[Opening Material provided section]

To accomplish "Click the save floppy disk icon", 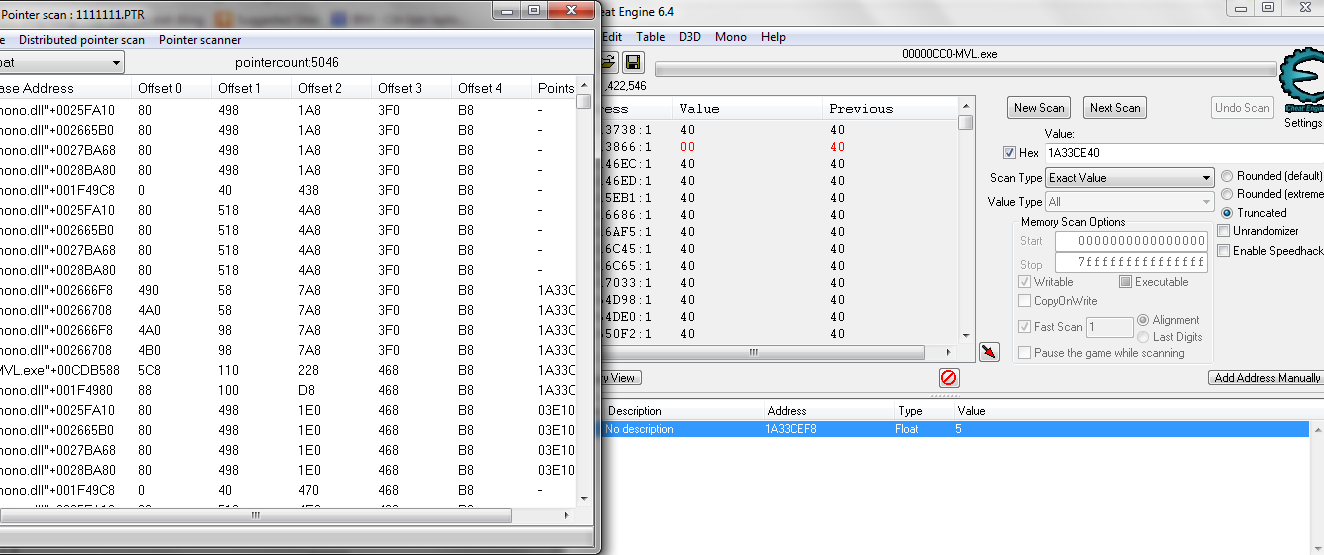I will click(634, 63).
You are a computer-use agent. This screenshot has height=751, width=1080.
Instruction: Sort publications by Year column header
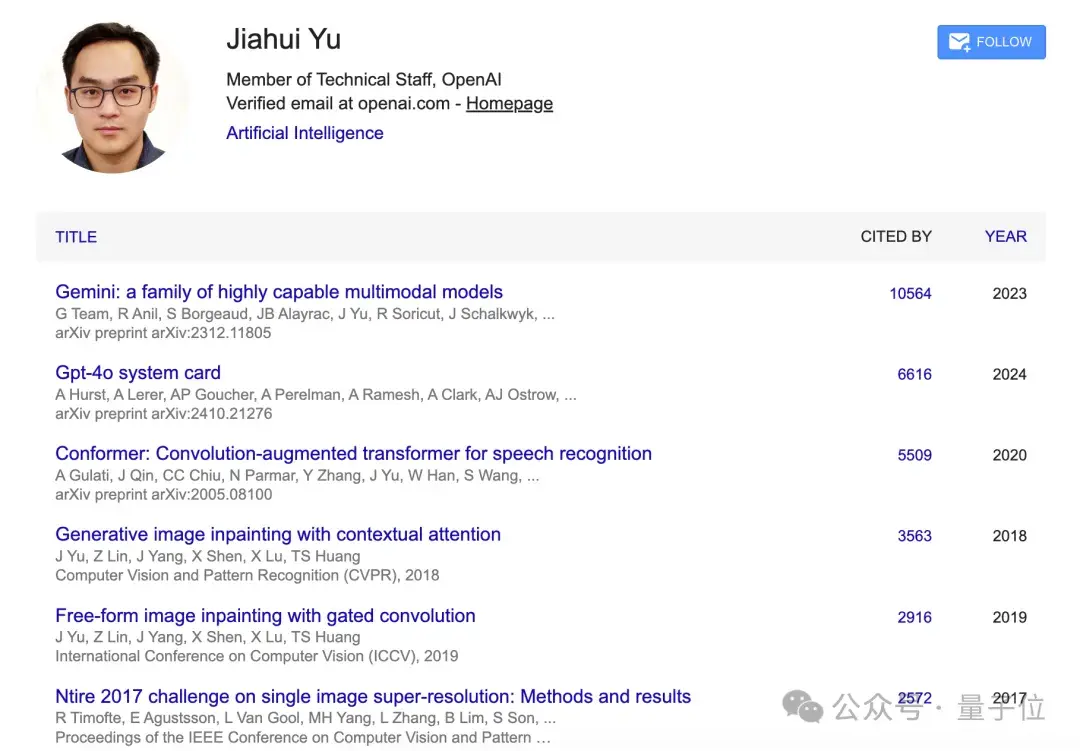[1006, 236]
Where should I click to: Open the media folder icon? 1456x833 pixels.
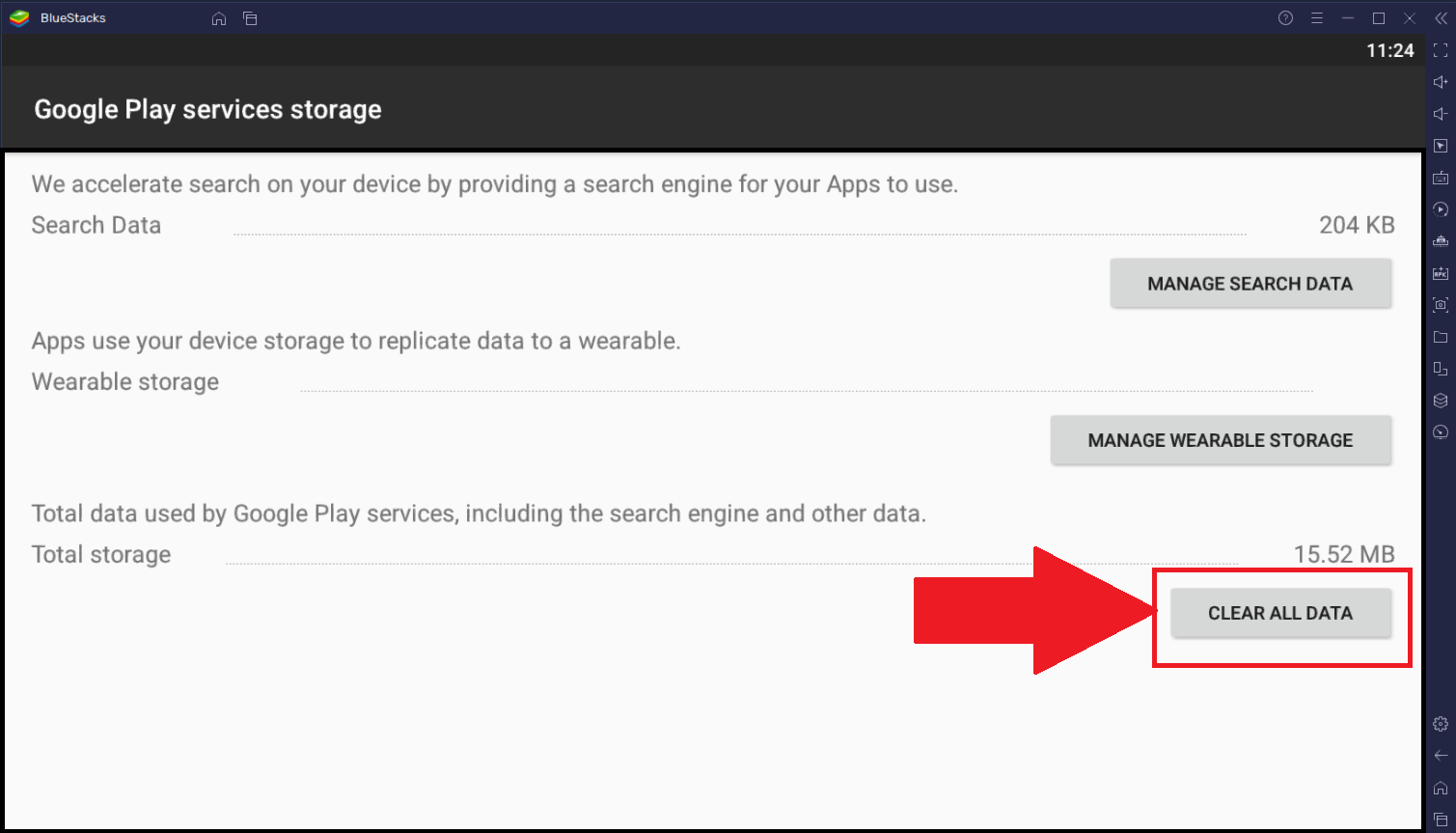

[Closing Material provided section]

Task to carry out.
Quote exactly, and nothing besides, the lines from the one with "Instruction: Sort publications" through the end of the records above; include both ends and omit the pictures.

Exercise answer.
Instruction: Sort publications by Year column header
[1006, 236]
Where should I click to: Open the media folder icon? 1456x833 pixels.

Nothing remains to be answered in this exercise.